Qwen3-30B-A3B: Checkpoint Save Failures on Large-Scale GPU Configurations (H100) and Small-Scale GB200 Systems
Describe the bug
Currently, the checkpoint fails to save for Qwen3-30B-A3B when using a higher number of GPUs under certain configurations. For example:
64 nodes (512 GPUs):
TP=4, CP=8, PP=1, ETP=1, EMP=8
TP=4, CP=4, PP=1, ETP=1, EMP=8
32 nodes (256 GPUs):
TP=4, CP=16, PP=1, ETP=1, EMP=4
What we found:
- a nccl collective timeout when scaling up to 64 nodes
- save time increases with increasing number of nodes, and ~10mins in saving a 30b model.

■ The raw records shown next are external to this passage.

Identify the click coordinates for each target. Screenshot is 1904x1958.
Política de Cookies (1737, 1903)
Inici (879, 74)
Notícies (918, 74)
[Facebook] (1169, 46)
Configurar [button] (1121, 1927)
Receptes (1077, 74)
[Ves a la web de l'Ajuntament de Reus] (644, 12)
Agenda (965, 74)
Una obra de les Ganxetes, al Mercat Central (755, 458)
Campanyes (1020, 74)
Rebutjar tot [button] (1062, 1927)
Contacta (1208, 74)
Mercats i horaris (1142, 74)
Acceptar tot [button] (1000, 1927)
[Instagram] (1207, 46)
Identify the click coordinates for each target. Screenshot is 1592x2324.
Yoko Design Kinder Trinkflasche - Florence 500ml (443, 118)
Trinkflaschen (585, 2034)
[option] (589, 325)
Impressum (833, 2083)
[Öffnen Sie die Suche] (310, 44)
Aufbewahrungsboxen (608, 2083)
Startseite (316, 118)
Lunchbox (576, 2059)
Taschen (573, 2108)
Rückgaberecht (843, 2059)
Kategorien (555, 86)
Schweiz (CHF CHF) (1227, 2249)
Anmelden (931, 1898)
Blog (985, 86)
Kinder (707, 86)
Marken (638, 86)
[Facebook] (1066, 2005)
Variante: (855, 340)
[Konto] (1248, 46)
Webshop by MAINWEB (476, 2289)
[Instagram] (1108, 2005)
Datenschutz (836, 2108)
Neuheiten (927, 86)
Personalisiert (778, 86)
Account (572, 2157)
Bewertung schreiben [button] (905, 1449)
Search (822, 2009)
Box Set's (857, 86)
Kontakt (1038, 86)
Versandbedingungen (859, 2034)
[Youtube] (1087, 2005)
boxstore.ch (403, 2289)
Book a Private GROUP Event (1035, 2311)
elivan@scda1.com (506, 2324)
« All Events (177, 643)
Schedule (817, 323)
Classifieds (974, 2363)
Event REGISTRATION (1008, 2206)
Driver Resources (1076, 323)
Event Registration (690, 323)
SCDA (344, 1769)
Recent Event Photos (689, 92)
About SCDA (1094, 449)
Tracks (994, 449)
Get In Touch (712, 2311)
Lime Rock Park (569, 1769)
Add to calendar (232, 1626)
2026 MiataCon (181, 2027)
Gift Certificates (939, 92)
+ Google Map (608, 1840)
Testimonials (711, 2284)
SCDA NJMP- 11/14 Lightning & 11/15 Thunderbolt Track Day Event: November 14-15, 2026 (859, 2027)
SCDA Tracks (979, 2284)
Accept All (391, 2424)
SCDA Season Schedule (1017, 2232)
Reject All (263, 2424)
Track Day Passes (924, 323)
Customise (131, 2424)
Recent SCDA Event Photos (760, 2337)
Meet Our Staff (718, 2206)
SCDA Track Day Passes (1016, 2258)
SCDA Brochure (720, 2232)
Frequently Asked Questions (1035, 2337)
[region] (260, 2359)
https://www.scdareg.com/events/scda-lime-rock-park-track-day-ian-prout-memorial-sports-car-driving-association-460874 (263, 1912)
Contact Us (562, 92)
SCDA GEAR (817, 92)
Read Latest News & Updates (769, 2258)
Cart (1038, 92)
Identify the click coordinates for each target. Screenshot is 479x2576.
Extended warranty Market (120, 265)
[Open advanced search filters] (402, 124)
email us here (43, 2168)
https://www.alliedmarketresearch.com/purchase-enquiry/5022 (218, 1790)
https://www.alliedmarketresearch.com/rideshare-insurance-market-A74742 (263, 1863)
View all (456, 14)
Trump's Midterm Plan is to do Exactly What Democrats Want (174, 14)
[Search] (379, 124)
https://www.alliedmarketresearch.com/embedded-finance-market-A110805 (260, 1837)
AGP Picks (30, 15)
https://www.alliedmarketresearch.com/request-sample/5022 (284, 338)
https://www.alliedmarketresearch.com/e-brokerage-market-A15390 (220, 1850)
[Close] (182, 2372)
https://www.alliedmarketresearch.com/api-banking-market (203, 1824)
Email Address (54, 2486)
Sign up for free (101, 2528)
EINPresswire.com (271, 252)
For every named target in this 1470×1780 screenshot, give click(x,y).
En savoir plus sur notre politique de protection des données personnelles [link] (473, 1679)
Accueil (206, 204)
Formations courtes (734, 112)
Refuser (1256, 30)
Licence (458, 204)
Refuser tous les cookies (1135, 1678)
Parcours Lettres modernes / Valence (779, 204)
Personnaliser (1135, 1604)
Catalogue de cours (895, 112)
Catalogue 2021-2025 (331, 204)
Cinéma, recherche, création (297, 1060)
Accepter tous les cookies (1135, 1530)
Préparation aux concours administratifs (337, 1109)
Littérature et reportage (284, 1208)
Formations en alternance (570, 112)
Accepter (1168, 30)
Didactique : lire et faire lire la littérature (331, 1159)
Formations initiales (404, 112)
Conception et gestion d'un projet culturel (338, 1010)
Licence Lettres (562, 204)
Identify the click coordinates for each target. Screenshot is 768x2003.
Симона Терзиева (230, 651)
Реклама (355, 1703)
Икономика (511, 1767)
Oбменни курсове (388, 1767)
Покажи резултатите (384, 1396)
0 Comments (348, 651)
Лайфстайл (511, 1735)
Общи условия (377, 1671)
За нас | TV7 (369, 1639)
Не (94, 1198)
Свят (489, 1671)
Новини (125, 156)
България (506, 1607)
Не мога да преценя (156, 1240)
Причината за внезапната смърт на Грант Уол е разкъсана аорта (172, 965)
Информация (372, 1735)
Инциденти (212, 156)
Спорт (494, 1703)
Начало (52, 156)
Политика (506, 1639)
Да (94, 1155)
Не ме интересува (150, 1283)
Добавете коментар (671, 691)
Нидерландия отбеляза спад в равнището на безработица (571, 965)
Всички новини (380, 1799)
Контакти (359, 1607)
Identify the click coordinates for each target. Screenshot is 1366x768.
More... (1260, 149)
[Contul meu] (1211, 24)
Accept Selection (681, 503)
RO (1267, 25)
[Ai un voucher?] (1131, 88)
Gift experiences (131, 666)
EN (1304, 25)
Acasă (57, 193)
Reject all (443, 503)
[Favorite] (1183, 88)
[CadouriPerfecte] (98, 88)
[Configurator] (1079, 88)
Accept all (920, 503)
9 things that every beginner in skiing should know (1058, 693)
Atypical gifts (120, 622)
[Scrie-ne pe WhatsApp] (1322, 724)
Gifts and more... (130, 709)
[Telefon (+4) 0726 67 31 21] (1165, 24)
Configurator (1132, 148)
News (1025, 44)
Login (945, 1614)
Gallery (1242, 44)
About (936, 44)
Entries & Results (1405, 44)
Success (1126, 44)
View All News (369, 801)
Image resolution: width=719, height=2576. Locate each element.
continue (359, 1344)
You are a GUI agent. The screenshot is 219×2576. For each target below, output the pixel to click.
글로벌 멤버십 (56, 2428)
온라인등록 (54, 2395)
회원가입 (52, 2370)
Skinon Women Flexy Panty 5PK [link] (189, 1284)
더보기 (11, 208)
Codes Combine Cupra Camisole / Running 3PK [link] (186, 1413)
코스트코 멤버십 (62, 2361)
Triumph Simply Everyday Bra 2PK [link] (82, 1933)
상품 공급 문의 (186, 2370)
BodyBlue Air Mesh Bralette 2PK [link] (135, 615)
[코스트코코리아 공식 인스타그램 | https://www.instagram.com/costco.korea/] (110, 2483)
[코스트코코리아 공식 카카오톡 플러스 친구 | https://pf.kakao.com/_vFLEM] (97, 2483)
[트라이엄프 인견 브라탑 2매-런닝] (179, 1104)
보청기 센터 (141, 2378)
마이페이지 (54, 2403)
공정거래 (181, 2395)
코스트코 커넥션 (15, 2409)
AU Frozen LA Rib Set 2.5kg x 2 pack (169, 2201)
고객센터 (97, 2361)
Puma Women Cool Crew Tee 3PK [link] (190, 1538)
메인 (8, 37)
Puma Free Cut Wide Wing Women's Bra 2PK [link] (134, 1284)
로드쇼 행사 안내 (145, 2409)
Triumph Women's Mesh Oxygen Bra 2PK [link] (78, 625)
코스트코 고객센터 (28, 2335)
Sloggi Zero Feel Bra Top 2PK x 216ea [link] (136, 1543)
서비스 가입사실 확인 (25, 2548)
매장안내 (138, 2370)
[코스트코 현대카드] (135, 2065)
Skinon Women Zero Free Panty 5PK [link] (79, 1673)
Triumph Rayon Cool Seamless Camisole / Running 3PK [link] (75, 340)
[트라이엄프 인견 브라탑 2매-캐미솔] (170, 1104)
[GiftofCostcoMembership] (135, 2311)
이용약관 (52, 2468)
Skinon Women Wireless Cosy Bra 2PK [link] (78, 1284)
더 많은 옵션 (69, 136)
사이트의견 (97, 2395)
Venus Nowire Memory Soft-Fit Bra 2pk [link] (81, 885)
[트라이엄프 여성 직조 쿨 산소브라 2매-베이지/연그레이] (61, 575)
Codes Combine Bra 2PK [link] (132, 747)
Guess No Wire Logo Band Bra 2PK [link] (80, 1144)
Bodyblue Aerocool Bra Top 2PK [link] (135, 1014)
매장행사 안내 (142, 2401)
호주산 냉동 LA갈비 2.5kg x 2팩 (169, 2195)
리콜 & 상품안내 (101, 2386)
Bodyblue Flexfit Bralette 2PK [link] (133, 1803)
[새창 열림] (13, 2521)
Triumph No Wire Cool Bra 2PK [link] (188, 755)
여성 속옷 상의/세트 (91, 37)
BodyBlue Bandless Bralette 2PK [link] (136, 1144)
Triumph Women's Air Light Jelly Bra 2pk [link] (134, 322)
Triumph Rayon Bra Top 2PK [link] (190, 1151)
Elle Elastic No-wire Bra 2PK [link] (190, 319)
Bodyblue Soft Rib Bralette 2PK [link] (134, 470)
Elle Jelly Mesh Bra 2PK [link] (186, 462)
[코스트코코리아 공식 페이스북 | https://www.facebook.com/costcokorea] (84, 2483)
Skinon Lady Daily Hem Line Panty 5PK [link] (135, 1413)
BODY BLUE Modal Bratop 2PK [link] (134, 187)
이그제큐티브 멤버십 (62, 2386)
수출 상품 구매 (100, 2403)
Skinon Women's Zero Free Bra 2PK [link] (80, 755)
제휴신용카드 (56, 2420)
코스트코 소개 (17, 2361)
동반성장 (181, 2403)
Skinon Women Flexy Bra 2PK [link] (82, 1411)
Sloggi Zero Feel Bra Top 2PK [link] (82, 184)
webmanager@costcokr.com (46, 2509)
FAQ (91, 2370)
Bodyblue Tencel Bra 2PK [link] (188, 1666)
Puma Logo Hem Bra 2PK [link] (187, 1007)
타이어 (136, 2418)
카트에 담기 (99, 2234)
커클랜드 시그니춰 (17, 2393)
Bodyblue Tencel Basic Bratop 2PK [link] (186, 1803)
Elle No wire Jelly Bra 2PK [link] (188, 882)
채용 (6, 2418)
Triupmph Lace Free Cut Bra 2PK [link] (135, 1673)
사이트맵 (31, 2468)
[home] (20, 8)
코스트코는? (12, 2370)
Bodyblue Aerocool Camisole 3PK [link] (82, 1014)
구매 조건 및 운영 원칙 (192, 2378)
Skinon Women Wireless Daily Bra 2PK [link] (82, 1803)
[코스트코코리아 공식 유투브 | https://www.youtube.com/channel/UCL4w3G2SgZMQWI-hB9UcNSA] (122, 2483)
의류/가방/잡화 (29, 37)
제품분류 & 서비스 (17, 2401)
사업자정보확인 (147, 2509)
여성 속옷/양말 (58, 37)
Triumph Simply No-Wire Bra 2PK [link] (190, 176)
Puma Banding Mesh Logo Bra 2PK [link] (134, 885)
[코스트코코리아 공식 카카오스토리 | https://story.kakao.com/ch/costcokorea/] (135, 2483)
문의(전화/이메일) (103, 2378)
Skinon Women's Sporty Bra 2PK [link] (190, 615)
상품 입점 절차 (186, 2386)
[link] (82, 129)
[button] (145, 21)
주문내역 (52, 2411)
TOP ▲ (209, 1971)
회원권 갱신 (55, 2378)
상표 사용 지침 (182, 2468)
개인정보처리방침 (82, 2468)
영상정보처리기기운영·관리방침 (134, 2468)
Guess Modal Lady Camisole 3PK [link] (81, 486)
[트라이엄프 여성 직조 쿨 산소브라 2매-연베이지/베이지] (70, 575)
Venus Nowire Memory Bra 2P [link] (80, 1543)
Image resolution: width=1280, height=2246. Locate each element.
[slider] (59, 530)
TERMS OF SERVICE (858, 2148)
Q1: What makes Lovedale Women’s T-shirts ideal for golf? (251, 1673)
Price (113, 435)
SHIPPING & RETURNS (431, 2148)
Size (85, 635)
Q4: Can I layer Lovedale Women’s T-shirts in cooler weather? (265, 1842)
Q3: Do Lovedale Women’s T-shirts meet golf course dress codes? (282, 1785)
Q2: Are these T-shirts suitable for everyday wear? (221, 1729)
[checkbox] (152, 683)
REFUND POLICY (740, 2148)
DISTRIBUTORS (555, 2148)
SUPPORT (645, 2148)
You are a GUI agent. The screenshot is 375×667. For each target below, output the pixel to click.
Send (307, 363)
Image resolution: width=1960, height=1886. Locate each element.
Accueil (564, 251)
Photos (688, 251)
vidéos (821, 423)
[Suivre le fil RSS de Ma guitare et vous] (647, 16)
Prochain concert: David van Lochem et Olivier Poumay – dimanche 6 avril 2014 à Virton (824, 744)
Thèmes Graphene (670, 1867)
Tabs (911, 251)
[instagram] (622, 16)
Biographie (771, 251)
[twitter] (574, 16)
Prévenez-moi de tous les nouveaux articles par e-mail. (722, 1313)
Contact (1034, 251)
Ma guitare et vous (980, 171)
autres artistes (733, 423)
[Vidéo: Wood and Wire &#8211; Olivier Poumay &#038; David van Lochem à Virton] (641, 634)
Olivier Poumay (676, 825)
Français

Update: The checkpoint save will also fail on GB200 even with small number of nodes, e.g., 4.
@ZhiyuLi-Nvidia any new updates on the nccl failure at 64 nodes? Do you think https://github.com/NVIDIA-NeMo/RL/issues/1208#issuecomment-3349433766 can help accelerate the checkpointing time, and do you think the nccl timeout is due to a functional bug?
@terrykong we may need another person to look into checkpointing failure on GB200
Update: The checkpoint save will also fail on GB200 even with small number of nodes, e.g., 4. we may need another person to look into checkpointing failure on GB200
I do expect this commit would walk us around checkpoint saving issue in GB200
- submodule commit: https://github.com/terrykong/Megatron-LM/compare/af73aa2cebf94a0bee5ea6dda2614ad989faffae...ec8eb1517bdfc25dabd6c32ed27f5275b8f5b2af I have simply changed from multi-thread async file writing to single thread one given there seems some issue in multithread writing in arm64 system.
Also verified by @wedu-nvidia. cc @guyueh1 @terrykong.
@ZhiyuLi-Nvidia is the mcore change gonna be a PR or already merged?
@ZhiyuLi-Nvidia is the mcore change gonna be a PR or already merged?
@guyueh1 For GB200, the above change is a just a temporary fix to walk around and it is very slow to use single thread. As for the next step, need to try luck with new arm based image.
a nccl collective timeout when scaling up to 64 nodes
I'd expect we need some help from experts in mcore checkpoint saving. Do you know who to turn to for help? @guyueh1 @terrykong
a nccl collective timeout when scaling up to 64 nodes
I'd expect we need some help from experts in mcore checkpoint saving.
Now synced up with @yaoyu-33 for next steps.